Editor's Note: Clint
Johnson is the author of a dozen Civil War-related books. His
Pursuit: The Chase, Capture, Persecution and Surprising Release of
Confederate President Jefferson Davis will be published in June,
2008. This article is adapted from a chapter of
that book and appears here through the courtesy of the author.
General Nelson Miles must have
wondered who he had irritated at the War Department to draw his
latest assignment, jailer of Jefferson Davis.
Born a farm boy in Massachusetts
with little hope of going to college or winning a coveted
appointment to West Point, an honor usually reserved for the sons of
the privileged classes, Miles showed determination at an early age
to become a soldier. At age 17 he moved to Boston where he worked in
a crockery store in the daytime while reserving the evening to being
tutored in military sciences by a Frenchman who had served in that
When the war started Miles, just
22, raised his own company, but his superiors thought he was too
young to command respect of other men his own age.
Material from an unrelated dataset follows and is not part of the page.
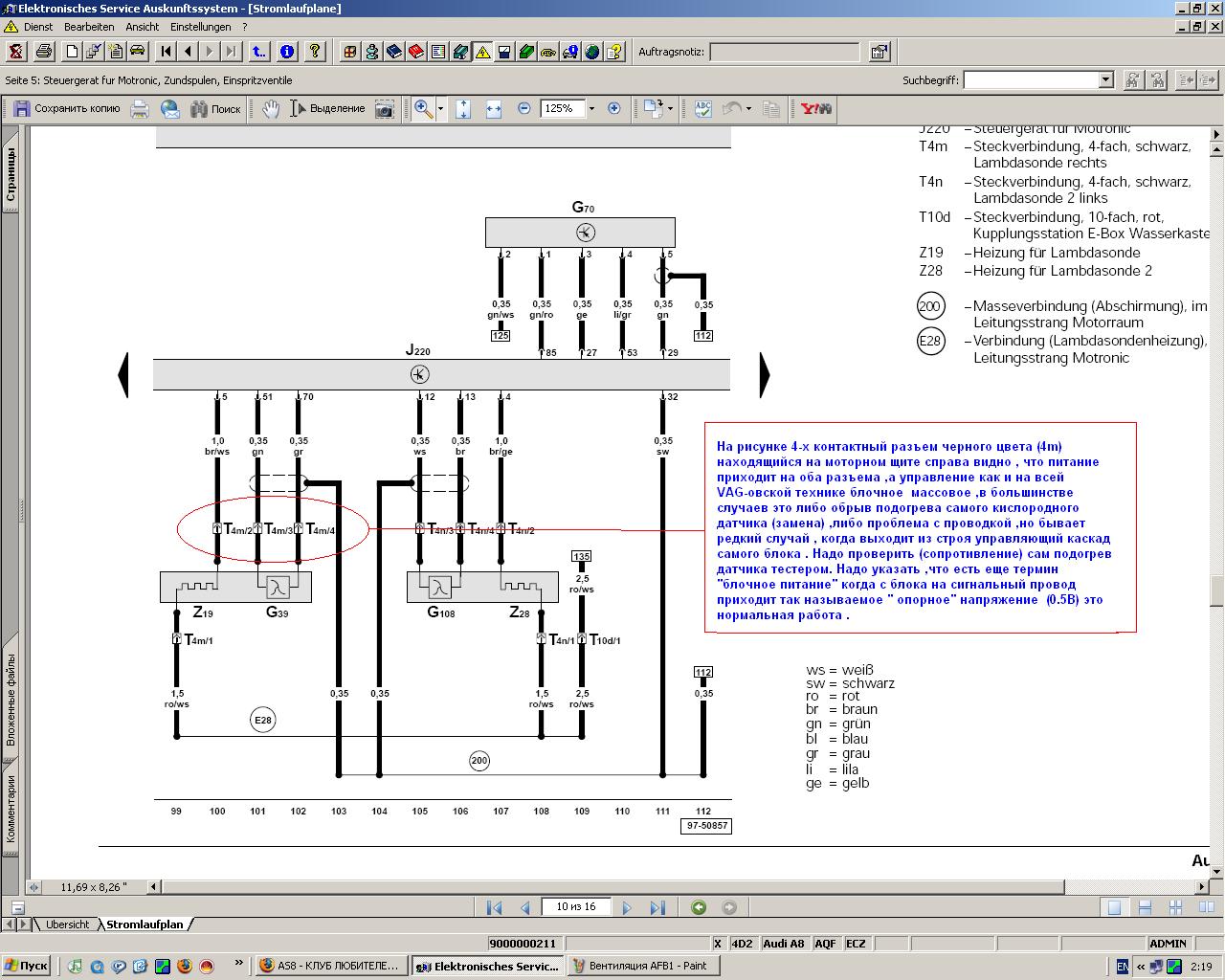
Task: Open the zoom-in tool dropdown arrow
Action: [440, 109]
They put him in a
staff command, a do-little job in his mind. He soon talked his way
into a field command.
Miles was brave in battle, but
unlucky enough to be wounded in four different battles in four
different places on his body. Still he was tough enough that he
survived all of the wounds, any one of which could have killed him.
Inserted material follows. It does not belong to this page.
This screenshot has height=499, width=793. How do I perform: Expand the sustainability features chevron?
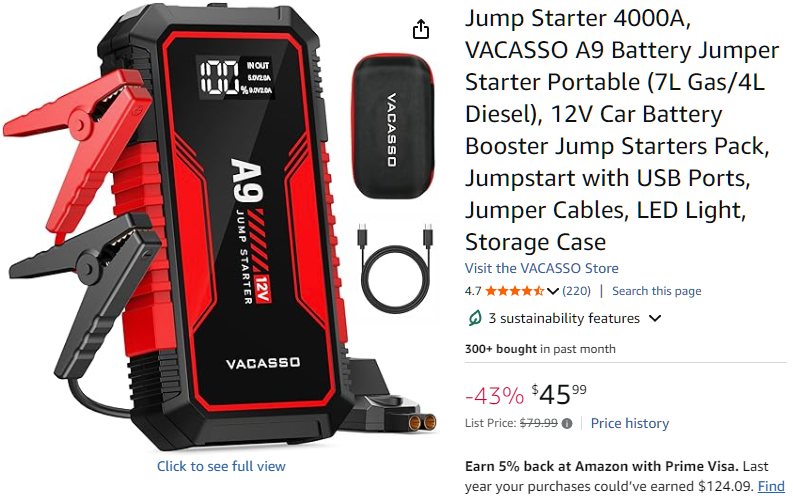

In May 1862 a Confederate musket
ball grazed Miles’ heel. In December 1862, another one passed
through his throat and out his ear. He reported to his general while
holding his throat closed with both hands. In May 1863 Miles took
his third ball to his abdomen, a wound that killed most men, and
which left him paralyzed for several weeks. Still, Miles came back
in order to receive his commission as a brigadier general. In June
1864 Miles suffered his fourth wound, yet another shot to the neck.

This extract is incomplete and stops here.